Structural evolution of citrus peel polysaccharides during aging modulates the in vitro digestive stability of EGCG and its transmembrane transport across Caco-2 monolayers

Aged citrus peel (Chenpi) is traditionally consumed with tea in Asian for synergistic flavor and health benefits. However, the structural evolution of citrus peel polysaccharides (Chenpi polysaccharides, CP) during aging and their regulatory role in the bioavailability of tea polyphenols remain poorly understood.
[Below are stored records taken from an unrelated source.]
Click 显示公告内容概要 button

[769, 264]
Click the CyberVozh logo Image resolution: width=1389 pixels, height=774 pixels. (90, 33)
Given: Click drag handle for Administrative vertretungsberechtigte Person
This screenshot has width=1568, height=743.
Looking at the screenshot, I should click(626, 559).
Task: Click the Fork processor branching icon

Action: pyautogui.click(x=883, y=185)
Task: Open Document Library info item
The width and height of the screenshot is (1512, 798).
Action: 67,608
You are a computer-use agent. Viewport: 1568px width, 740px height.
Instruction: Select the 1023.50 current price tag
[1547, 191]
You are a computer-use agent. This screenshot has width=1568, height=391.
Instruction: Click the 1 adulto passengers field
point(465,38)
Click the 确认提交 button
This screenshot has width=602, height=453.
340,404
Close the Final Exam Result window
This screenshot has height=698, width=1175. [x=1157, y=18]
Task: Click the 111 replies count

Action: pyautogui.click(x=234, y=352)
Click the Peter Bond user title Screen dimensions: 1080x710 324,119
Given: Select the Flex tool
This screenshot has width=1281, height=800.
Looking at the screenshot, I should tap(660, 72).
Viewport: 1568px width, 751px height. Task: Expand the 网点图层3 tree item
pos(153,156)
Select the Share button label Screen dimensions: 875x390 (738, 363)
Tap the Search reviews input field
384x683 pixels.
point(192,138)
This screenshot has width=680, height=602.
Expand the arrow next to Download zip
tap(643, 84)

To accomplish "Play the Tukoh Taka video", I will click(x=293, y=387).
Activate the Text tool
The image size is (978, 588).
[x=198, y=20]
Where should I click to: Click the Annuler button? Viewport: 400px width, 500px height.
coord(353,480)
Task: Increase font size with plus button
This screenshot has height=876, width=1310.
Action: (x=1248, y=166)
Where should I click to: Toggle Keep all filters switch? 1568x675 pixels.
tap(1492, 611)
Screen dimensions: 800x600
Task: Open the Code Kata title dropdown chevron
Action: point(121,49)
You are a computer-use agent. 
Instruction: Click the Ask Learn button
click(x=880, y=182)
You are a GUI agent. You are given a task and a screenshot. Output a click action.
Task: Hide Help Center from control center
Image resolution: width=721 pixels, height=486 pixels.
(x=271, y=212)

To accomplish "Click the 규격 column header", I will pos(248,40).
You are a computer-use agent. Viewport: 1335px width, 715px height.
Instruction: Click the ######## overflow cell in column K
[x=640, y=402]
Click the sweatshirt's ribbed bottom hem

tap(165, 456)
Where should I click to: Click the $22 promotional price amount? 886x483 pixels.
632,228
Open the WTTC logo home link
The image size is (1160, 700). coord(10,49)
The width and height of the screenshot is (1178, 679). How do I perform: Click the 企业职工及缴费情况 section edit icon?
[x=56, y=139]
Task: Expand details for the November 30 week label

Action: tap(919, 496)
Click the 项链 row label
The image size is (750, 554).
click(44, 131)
In this study, CP from Chenpi aged 1–15 years were investigated for their impact on the digestive stability, epithelial transport, and delivery efficiency of epigallocatechin gallate (EGCG). Progressive depolymerization of CP altered their binding affinity toward EGCG (CP1 > CP15 > CP10 > CP5). Stronger binding led to greater digestive retention; CP1 showed the highest affinity (K_a = 3.02 × 10³ M^-1), enhancing EGCG retentionto 92.4 μg/mL (+376% vs. control), along with improved antioxidant capacity. However, its tight complexation hindered transmembrane transport. In contrast, CP15 formed compact nanospherical structures that enabled sustained EGCG release via weak multivalent interactions. Western blotting, TEM, and immunofluorescence revealed that CP15 downregulated efflux transporters (P-gp, MRP2) and reversibly remodeled tight junction protein ZO-1, promoting paracellular transport (P_app = 97.5 × 10^-7 cm·s^-1, 22.7-fold increase). These findings suggest a functional transformation of CP during aging—from stabilizing agents to barrier-modulating carriers—offering novel insights into structure-function relationships and a promising strategy for natural polysaccharide-based polyphenol delivery systems.